The credit-to-deposit (CD) ratios of major public and private banks experienced an increase in the third quarter, raising concerns about potential mismatches. The public sector lenders, including State Bank of India, Punjab National Bank, Bank of Baroda, and Canara Bank, reported CD ratios lower than private counterparts such as HDFC Bank, ICICI Bank, IndusInd Bank, and Axis Bank.
In January 2024, the industry’s CD ratio reached a three-year high, putting pressure on net interest margins due to increased liquidity and credit risks. Analysts anticipate a gradual reduction in CD ratios in Q2 FY25, especially if credit demand slows or deposit rates rise.
What is CD ratio?
The CD ratio is a metric that measures the ratio of a bank’s lending in relation to the deposits it accumulates. For example, a CD ratio of 75% implies that three quarters of the deposits were disbursed as loans. As of September 30, 2023, certain small finance banks exhibited particularly high CD ratios, with Suryoday Small Finance Bank at 108%, and IDFC First Bank, Equitas Small Finance Bank, and Utkarsh Small Finance Bank at 102%, 101%, and 100.8 %, respectively. Other banks, such as Bandhan Bank (96%) and Axis Bank (93.9%), reported CD ratios below 100% but higher than the industry average.
The average CD ratio across banks remained slightly below 80% as of September 2023. An increased CD ratio can present liquidity and credit risks for a bank, indicating that a significant portion of its funds are tied up in loans, leaving fewer liquid assets. This situation can lead to liquidity challenges if depositors initiate large-scale fund withdrawals, hindering the bank’s ability to meet short-term obligations.
The likely implications
Analysts and investors fear that elevated levels of CD ratio, beyond the comfort range of the RBI, could lead to potential challenges. There is a fear that this situation could force banks into margin squeeze if they aggressively mobilize deposits. Alternatively, a slowdown in loan growth could be observed, or a combination of both scenarios. Such developments could result in a downsizing of the banking sector.
What can banks do?
Banks are expected to take measures to lower their CD ratios closer to the industry average. One effective strategy is to focus on growing deposits faster than advancing loans. This approach, experts suggest, would not hinder the overall loan growth of banks.

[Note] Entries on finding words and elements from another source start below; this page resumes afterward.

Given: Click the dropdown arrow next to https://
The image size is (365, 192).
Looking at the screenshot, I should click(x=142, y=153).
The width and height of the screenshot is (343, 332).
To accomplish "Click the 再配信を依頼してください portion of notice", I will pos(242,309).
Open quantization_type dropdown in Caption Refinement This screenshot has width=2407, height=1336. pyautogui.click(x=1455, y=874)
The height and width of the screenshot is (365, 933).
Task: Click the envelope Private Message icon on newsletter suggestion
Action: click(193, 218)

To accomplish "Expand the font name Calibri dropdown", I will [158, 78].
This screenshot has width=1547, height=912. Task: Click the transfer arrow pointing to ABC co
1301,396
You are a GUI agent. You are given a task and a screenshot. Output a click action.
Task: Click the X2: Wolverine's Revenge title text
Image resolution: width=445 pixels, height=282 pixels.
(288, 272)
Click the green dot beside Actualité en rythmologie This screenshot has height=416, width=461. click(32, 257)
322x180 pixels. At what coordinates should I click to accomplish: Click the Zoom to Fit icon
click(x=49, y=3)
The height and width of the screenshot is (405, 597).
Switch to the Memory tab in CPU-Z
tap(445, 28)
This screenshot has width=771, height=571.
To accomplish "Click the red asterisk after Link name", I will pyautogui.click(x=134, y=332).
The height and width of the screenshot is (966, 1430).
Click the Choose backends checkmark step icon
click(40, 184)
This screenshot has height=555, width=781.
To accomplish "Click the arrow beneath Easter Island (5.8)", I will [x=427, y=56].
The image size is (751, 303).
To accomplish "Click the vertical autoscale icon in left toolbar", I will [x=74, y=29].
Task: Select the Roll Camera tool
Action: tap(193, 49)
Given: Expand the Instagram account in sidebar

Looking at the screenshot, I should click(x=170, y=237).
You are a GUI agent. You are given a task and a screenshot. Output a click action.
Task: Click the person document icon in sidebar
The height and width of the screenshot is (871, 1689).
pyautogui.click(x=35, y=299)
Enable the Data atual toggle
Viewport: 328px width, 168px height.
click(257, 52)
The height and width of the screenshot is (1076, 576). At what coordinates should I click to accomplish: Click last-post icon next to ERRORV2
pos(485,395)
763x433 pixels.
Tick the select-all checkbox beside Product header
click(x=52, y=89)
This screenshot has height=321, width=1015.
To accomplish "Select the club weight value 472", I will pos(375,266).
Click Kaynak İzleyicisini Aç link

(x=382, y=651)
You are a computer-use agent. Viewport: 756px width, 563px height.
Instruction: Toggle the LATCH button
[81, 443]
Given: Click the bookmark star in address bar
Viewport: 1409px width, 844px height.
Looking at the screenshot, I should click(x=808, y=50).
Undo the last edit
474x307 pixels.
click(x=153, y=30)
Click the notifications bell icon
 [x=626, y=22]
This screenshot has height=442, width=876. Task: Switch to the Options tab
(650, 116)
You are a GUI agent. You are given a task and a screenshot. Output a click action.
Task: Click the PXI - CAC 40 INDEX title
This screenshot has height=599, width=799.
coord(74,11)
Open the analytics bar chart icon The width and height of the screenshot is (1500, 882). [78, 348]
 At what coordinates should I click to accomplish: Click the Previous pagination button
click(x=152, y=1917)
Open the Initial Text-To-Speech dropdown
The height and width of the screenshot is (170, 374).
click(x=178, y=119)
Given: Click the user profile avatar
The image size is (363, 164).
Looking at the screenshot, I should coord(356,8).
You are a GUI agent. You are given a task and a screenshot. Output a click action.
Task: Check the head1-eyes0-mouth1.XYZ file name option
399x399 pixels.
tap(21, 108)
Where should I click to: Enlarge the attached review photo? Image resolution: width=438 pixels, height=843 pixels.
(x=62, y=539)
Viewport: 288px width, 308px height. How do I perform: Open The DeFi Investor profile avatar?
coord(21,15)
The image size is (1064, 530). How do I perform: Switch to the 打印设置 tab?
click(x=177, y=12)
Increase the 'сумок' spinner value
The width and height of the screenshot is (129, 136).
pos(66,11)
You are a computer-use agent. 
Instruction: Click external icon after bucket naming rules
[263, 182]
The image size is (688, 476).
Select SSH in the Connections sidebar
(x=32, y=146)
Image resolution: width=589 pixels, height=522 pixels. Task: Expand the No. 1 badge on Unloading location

To address the current imbalance in CD ratios, banks are actively working to boost deposit growth while carefully controlling the expansion of their assets. Despite the challenges, experts believe that if deposit growth remains robust, there may not be a need for banks to significantly limit their loan growth.
The banking system witnessed credit growth exceeding deposit growth, resulting in an elevated CD ratio. Credit increased by 20% year-on-year to reach Rs 159.6 trillion for the fortnight ending December 29, while deposits increased by 13.2% year-on-year to reach Rs 200.8 trillion in December 15, 2023.